But ending are always beginnings, and I may just have another idea up my sleeve...maybe even a new blog…or a book?

NEXT UP: I’ll keep you posted

Saturday, November 13, 2010

Lago di Como

 












“This lake exceeds anything I ever beheld in beauty”

-Percy Shelley


We couldn’t get out of France soon enough…the French workers were in the midst of a strike, and driving into the city of Lyon we saw the aftermath of a angry riot: fist-sized rocks, broken glass, barricades and local police in riot gear.
We managed to get online long enough to secure a tiny house in Lake Como for a few nights. But rather than drive straight to Italy, Jeff proposed “an exciting detour” through the French Alps, to see “L’Alpe d’Huez”, apparently a famous mountain stage in the Tour de France. It’s important to keep everyone happy when travelling, and Jeff was beside himself with excitement (about a ROAD).
Even though it took us nearly 2 hours longer, it was a good detour. First we meandered along a river valley, and then climbed up slowly through a magnificent mountain range with jagged snowy peaks and charming little villages. The mountain pastures and alpine chalets looked like something straight out of Heidi. I think we heard yodeling.
Hours later, when we finally crossed the border back into Italy, I gave an inner sigh of relief. Finally, we could communicate in a language we understood, sort of.
We arrived at Lake Como in the late afternoon, as the sun was just fading behind the mountains. It was a sight to behold.
From the town of Como, the lake stretches out far to the north, like a long wide river surrounded by towering mountains on either side. Como itself is a lovely mid-sized town, with a duomo and shops and lots of hideaway piazzas. Como is chic and cosmopolitan compared to most of the neighboring villages on the lake, many accessible only by boat.
The villages are clustered here and there on the mountainsides, some perched high and some down low, lake-side. Beautiful, enormous old villas with wide columns and sweeping verandas dot the landscape, lending an air of sophistication and wealth. Gardens spill over the hillsides, with cypress and palm trees thriving in the mild, Mediterranean-like climate. George Clooney actually has a house here, but he must’ve been out of town because somehow we never crossed paths.
No matter where you go--along the lakeshore, driving the twisty roads or hiking up into the mountains--the lake is the focal point, the thing your gaze always comes back to.

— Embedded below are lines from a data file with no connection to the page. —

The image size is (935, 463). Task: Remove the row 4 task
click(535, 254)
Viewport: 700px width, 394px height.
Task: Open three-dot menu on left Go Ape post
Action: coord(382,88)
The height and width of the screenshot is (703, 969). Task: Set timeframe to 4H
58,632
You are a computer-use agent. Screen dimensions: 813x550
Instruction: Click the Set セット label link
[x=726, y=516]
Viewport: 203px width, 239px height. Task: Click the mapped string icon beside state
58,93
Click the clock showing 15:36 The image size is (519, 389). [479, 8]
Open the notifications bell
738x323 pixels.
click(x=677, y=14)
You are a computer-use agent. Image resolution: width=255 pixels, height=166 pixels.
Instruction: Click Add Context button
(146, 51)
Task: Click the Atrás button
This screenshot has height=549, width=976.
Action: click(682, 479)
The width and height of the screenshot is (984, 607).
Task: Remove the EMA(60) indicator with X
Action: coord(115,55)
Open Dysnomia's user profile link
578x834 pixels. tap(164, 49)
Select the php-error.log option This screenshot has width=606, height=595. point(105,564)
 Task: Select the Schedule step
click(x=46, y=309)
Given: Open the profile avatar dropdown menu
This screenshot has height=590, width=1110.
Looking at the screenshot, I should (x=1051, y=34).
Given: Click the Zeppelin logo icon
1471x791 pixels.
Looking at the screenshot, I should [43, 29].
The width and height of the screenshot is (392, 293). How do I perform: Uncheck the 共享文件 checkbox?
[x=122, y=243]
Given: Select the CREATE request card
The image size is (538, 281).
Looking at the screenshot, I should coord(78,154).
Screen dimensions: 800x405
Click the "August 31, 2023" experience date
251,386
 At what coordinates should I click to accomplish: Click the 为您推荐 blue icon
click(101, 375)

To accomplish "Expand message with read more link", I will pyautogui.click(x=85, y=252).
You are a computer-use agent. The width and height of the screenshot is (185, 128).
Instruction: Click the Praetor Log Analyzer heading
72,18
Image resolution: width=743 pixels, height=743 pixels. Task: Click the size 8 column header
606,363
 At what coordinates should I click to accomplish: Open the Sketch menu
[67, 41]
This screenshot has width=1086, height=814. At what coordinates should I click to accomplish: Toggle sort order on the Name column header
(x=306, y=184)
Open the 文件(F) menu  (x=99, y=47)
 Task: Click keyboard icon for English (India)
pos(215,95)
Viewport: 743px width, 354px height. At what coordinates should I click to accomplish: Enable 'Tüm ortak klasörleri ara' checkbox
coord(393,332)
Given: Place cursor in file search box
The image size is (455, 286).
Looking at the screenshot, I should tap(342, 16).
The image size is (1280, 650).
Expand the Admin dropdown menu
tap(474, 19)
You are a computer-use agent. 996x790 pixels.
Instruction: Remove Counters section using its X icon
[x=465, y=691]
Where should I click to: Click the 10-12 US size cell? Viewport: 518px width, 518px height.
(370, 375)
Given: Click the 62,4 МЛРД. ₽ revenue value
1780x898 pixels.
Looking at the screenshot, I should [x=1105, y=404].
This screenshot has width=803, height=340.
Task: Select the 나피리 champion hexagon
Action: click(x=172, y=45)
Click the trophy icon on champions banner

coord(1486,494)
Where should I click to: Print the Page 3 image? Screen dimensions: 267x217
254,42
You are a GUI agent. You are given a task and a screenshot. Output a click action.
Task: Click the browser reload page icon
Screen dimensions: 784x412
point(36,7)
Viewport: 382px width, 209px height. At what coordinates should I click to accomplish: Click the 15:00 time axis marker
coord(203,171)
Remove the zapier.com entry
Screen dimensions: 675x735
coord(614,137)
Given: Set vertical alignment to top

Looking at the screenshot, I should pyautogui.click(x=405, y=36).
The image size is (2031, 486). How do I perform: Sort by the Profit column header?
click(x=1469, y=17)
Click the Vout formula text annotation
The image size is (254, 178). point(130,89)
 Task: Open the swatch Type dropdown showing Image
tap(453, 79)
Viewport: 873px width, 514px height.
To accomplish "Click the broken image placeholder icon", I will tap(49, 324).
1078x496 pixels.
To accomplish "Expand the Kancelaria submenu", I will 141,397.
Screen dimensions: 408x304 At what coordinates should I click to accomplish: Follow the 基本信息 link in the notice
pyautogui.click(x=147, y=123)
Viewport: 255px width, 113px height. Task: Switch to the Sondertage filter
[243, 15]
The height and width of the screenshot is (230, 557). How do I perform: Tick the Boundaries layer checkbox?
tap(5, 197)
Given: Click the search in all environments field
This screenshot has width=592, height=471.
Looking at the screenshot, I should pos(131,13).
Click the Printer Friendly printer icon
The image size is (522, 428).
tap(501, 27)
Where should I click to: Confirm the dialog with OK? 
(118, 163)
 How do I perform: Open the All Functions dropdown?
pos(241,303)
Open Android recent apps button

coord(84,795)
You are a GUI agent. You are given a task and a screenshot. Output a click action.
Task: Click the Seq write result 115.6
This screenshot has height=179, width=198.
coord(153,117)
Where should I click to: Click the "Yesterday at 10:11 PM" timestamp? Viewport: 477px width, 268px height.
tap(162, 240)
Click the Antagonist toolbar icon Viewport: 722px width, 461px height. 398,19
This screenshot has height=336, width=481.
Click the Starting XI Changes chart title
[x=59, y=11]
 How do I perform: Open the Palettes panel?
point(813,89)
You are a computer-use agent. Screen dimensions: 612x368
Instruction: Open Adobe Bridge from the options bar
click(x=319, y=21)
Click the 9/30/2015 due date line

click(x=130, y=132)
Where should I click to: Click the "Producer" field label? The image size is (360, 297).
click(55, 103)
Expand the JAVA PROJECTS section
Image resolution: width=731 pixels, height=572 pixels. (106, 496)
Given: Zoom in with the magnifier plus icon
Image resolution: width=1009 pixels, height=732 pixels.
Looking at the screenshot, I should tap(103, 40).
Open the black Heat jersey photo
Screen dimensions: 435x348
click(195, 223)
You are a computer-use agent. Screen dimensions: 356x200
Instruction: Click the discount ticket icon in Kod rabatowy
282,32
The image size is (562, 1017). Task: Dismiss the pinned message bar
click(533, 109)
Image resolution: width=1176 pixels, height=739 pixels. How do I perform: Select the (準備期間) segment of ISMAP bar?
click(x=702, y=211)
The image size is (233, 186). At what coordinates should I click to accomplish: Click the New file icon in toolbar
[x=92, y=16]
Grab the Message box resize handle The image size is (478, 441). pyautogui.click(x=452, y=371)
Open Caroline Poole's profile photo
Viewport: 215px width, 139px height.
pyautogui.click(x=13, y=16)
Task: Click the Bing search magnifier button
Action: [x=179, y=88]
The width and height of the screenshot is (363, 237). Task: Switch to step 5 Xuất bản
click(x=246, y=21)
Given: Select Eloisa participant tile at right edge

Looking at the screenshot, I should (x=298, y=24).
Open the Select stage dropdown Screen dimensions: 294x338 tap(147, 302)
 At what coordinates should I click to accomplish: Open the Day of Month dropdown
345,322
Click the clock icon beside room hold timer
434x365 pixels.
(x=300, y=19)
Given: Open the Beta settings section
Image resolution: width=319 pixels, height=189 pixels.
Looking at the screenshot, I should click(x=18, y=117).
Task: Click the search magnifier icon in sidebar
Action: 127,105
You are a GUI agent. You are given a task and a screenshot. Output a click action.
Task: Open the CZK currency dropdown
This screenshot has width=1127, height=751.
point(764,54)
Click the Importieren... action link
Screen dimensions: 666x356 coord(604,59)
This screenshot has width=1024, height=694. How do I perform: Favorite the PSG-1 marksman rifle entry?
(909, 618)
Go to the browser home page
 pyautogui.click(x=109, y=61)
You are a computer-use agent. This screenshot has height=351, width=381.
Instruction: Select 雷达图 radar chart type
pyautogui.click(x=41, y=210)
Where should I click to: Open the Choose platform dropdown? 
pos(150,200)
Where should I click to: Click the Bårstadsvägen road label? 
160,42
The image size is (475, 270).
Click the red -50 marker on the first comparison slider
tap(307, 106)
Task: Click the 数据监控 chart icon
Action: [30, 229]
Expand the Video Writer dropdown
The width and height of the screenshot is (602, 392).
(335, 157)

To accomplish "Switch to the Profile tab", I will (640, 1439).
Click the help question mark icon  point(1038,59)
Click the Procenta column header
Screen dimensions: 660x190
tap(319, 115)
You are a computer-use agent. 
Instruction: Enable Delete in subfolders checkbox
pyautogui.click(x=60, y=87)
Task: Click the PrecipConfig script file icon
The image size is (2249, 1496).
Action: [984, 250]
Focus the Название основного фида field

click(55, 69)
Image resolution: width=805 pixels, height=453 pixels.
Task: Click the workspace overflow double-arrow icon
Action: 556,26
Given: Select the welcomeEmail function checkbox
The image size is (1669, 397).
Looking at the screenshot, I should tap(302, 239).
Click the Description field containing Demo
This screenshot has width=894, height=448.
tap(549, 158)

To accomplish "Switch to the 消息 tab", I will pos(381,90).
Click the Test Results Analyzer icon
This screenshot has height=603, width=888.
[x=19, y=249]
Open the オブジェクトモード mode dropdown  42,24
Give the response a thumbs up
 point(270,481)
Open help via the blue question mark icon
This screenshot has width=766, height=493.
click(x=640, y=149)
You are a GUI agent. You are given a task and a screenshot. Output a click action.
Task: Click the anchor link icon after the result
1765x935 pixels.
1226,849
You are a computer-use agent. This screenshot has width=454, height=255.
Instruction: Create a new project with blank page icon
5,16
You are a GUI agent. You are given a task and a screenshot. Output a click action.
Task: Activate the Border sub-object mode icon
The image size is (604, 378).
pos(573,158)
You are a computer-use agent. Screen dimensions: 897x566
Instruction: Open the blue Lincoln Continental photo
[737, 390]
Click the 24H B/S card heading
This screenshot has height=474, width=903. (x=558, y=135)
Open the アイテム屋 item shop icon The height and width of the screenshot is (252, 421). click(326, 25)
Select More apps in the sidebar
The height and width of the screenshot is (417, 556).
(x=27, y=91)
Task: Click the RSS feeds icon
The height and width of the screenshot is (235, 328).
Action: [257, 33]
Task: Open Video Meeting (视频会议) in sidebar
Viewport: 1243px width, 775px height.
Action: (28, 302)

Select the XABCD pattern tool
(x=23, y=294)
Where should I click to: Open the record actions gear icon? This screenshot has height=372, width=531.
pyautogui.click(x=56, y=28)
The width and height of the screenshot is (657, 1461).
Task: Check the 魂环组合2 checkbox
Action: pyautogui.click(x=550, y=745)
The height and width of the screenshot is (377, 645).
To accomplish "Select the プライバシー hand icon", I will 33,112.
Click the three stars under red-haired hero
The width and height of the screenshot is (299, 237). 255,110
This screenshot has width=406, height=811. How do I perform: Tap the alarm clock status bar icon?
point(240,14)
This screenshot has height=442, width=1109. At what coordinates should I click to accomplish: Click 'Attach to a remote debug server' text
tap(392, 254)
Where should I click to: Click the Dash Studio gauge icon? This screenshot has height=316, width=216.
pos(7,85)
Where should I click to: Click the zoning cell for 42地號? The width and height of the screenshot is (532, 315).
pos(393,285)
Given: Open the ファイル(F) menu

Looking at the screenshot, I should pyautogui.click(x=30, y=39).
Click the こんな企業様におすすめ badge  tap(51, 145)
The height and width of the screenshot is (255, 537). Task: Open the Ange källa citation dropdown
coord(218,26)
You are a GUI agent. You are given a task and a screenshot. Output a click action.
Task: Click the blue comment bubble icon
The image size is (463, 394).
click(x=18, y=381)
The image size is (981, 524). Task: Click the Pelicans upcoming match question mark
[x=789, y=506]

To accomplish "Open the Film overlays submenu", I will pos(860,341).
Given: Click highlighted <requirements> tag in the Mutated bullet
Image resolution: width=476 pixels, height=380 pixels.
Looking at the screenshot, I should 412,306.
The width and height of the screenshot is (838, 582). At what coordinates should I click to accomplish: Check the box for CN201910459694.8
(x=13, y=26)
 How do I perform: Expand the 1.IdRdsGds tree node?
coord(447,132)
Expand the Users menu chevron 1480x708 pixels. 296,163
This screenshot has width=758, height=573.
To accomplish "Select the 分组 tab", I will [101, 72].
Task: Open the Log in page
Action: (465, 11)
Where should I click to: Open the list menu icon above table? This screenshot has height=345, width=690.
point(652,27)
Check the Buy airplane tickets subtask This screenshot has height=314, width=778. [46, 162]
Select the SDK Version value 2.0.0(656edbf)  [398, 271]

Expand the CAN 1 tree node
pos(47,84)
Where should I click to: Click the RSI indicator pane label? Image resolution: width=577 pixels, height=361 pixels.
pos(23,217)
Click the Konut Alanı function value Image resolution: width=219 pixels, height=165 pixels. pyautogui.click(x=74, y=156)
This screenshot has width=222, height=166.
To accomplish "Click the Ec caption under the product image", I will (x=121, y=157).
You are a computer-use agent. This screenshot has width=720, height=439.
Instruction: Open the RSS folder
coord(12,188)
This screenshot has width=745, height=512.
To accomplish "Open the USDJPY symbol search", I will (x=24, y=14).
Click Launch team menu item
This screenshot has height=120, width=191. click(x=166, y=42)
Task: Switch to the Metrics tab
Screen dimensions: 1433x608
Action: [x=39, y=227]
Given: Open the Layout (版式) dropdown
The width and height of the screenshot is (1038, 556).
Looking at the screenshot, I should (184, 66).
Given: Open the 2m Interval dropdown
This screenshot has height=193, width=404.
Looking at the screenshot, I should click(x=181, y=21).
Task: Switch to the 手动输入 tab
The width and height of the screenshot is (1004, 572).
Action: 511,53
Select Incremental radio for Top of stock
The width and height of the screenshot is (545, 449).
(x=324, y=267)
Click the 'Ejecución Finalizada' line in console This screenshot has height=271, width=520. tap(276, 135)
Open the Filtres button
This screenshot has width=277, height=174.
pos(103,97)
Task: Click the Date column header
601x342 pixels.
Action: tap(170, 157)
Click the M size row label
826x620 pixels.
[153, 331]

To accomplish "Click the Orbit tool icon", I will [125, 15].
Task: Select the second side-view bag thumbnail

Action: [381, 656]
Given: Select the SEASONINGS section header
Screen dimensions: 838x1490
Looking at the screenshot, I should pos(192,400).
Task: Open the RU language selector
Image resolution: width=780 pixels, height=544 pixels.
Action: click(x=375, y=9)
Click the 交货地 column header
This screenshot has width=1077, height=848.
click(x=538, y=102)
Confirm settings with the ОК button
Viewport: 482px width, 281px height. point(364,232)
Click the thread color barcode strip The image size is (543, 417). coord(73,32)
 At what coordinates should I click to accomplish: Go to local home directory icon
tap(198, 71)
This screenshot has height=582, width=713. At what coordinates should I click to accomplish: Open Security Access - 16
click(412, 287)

It has a mesmerizing, centering presence like staring into a campfire. The color of the water changes with the sky, sometimes deep blue, sometimes steel-gray. The water seems to have a calming effect on the surrounding landscape.
To reach the house, we drove along the twisty narrow road that runs from Como to Bellagio. Jeff was excited to be back amongst Italian drivers, “threading the needle” at ridiculous speeds as he passed the oncoming cars on the left, and avoided parked cars on the right. We sped through 3 tunnels, and then took a quick hairpin right turn. After 3 more hairpin turns, we found the house, perched on a steep hillside, 2 levels that required walking up about 50 narrow steps to the front door. We had a tiny view of the lake from an upstairs window and also from the small balcony downstairs, but it was too cold to spend much time on the balcony.
I was happy to finally buy groceries and have a kitchen to cook in, after the steady diet of restaurant food over the past few weeks. Jenna was happy to finally spread out all her Barbies, change their outfits, and play. And Jeff was happy to finally get back on his bike.
A famous bike race, the “Giro di Lombardia” (Tour of Lombardy) had coincidentally just passed through Lake Como the week before, so Jeff hopped on his bike the next day to ride part of the route, which included a thigh-burning climb up to the famous bicycle shrine, the “Madonna del Ghisallo”.
Jenna and I drove to meet him in Bellagio for a picnic lunch, but I was so nervous about driving along the narrow road, that I would slow to a stop and cringe whenever I passed another car coming toward us, sure we would scrape. And whenever I saw a car approaching behind me in the rearview mirror, I pulled over to let them pass. Jenna made fun of my driving, and rightly so.
On our last day, we convinced Jenna to go on a hike with us--an easy, traverse trail reported to have an excellent view of the lake. We drove over to the west side of the lake, then up a steep, twisty road, stopping once for goats blocking our way. The trail began near a “refugio” that was closed for the season. Refugios are mountain huts, usually strung along hiking routes, where hikers can seek “refuge”—food, sometimes overnight lodging. We walked the trail for nearly an hour, but the lake view was obstructed with the thick dark clouds of an approaching storm.
By the time we got back to the house, the sunny weather we’d enjoyed for days quickly turned rainy and cold. Clouds shrouded the mountains and the wind turned up whitecaps on the steel gray lake.
We didn’t mind. We were back in Italy, and it was cozy.

NEXT UP: Venezia

Wednesday, November 10, 2010

Paris Disney

 “In order to live free and happily, you must sacrifice boredom. It is not always an easy sacrifice.”


- Richard Bach



 
If you’ve never been to Paris Disney…

Imagine Disneyland in Anaheim California, then take away the warm weather and all the smooth, well-maintained rides, take away a few key safety features, and then take away all the sit-down restaurants in Downtown Disney that serve decent food.
Now, clear away a big swath of land about an hour from Paris--amongst tiny medieval stone villages--and build a huge amusement park. Surround the park with the customary $500/night “Disney hotels”, and then cluster several boxy hotels and chain restaurants in planned “developments” that resemble business parks, and call them “towns”.
Next, fill the amusement park with rickety indoor roller coasters so people can plunge into darkness at lightening speeds and not have to go outside. Make sure most rides either go upside down, or shake violently. Serve strictly McDonalds-inspired food.
Finally, double the price of the tickets and hire hundreds of teenagers to run it.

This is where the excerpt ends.